A technology as revolutionary as MM will offer trillions of dollars of abundance -- but it also could provoke a vicious scramble to own everything; it will enable rapid invention of wondrous products (many of which could be of great help to the world's poor) -- but it also may enable weapons development fast enough to destabilize any arms race; it could easily provide networked computers for everyone in the world -- or, just as easily, it could be used to manufacture networked cameras so governments can watch our every move; it could make lifesaving medical robots -- and untraceable weapons of mass destruction.
Because the risks and the benefits of nanotechnology are both so great, it's not surprising that two sides have been staked out. The editorial notes:
The current debate around nanotechnology is all too frequently polarised into two opposing camps. On the one hand are those scientists, engineers and investors who are keen to promote the field as a source of new products and processes, promising that these will lead to changes as revolutionary as those triggered by the explosion of information and communications technologies in recent decades. On the other are environmentalist critics and others who warn that the potential health and environmental hazards of nanotechnology remain unknown — some even demanding a moratorium on new developments in the area.Too often, such a one-dimensional debate between proponents and opponents of a new technology deflects attention from a third issue: what steps can be taken to ensure that the technology develops in a way that lets it meet its full potential to address the needs of the poor across the world.

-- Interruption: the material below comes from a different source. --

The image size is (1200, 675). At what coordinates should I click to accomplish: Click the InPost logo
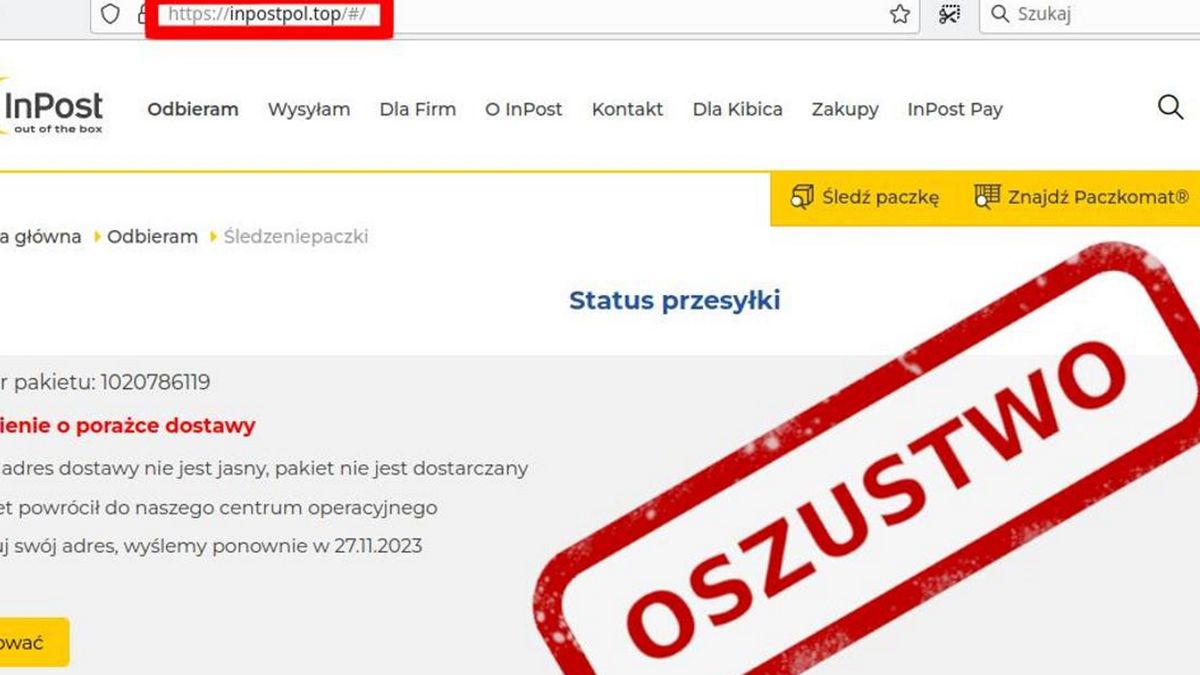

We agree that a balanced perspective is essential. And we encourage efforts to bring more voices to the table, representing all sectors of world society.
As far back as the discovery of fire-making, technology has brought both opportunities and threats. But now, as science and engineering race toward truly world-changing innovations, we must study, understand and address the potential dangers in advance -- and at the same time we must be smart about pursuing both economic gains and social gains.
Albert Einstein said, "The problems that exist in the world today cannot be solved by the level of thinking that created them." Advanced nanotechnology -- exponential general-purpose manufacturing -- will present problems that do not have simple solutions. Indeed, they may require not only new levels of thinking, but whole new systems of stakeholder representation, consensus-building, decision-making, and perhaps even global administration.